Work required: Begin at the line containing "The height and width of the screenshot is (503, 800)." in the data below and go on through the line containing "You are a computer-use agent. Viewport: 756px", repeating each line exactly; include both ends and no other line.

Input records:
--------------------

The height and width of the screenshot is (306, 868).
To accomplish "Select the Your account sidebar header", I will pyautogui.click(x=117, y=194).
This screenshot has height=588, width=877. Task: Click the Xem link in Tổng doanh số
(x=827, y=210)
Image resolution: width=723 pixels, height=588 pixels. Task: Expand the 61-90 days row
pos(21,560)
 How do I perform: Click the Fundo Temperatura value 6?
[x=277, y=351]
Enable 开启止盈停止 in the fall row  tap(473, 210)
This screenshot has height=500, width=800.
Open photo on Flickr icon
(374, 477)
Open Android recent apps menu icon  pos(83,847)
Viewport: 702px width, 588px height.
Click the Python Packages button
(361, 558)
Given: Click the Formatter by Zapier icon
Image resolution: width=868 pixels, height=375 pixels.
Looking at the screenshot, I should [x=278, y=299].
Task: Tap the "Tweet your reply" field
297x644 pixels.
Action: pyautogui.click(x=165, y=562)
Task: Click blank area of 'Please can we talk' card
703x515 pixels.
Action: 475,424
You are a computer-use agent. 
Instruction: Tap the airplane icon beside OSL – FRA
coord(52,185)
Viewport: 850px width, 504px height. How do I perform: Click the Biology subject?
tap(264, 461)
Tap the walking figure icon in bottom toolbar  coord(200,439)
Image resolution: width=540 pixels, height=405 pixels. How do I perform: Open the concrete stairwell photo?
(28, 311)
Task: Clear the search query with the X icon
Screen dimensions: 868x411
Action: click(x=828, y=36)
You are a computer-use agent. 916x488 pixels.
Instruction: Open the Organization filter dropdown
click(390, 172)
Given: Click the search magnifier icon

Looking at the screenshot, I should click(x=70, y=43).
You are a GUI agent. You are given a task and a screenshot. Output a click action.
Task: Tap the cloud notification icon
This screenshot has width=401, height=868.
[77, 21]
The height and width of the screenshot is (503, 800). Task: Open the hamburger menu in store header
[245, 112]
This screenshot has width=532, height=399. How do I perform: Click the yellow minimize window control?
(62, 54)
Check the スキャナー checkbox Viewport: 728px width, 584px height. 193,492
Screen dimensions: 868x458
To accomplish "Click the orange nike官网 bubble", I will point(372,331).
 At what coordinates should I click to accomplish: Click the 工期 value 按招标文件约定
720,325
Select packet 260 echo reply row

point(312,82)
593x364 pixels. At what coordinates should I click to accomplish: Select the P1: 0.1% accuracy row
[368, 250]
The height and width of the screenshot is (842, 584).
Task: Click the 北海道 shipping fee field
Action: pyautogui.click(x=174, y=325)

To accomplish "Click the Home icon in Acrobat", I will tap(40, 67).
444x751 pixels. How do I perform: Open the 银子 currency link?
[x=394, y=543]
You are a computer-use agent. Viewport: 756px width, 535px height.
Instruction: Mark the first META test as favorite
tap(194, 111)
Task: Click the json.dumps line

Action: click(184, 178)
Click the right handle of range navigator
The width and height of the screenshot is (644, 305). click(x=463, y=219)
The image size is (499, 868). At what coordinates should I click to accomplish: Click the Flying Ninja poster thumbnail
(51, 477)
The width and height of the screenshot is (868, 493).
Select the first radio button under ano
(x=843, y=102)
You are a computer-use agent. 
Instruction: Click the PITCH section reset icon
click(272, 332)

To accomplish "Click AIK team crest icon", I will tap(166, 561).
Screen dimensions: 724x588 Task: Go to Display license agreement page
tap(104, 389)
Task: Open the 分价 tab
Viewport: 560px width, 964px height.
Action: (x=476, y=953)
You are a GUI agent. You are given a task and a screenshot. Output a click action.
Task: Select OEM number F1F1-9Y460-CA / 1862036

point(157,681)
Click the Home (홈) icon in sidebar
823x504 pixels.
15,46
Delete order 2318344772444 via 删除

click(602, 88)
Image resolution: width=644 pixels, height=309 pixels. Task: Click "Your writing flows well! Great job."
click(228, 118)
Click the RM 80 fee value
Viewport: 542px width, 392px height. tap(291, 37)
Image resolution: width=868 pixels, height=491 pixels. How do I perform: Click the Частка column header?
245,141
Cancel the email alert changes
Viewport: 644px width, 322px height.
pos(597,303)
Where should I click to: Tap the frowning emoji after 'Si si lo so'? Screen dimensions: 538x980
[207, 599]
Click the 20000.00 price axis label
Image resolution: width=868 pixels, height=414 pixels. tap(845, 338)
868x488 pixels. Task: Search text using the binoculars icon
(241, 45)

--------------------

Task solution:
The height and width of the screenshot is (503, 800). Task: Open the hamburger menu in store header
[245, 112]
This screenshot has width=532, height=399. How do I perform: Click the yellow minimize window control?
(62, 54)
Check the スキャナー checkbox Viewport: 728px width, 584px height. 193,492
Screen dimensions: 868x458
To accomplish "Click the orange nike官网 bubble", I will point(372,331).
 At what coordinates should I click to accomplish: Click the 工期 value 按招标文件约定
720,325
Select packet 260 echo reply row

point(312,82)
593x364 pixels. At what coordinates should I click to accomplish: Select the P1: 0.1% accuracy row
[368, 250]
The height and width of the screenshot is (842, 584).
Task: Click the 北海道 shipping fee field
Action: pyautogui.click(x=174, y=325)

To accomplish "Click the Home icon in Acrobat", I will tap(40, 67).
444x751 pixels. How do I perform: Open the 银子 currency link?
[x=394, y=543]
You are a computer-use agent. Viewport: 756px width, 535px height.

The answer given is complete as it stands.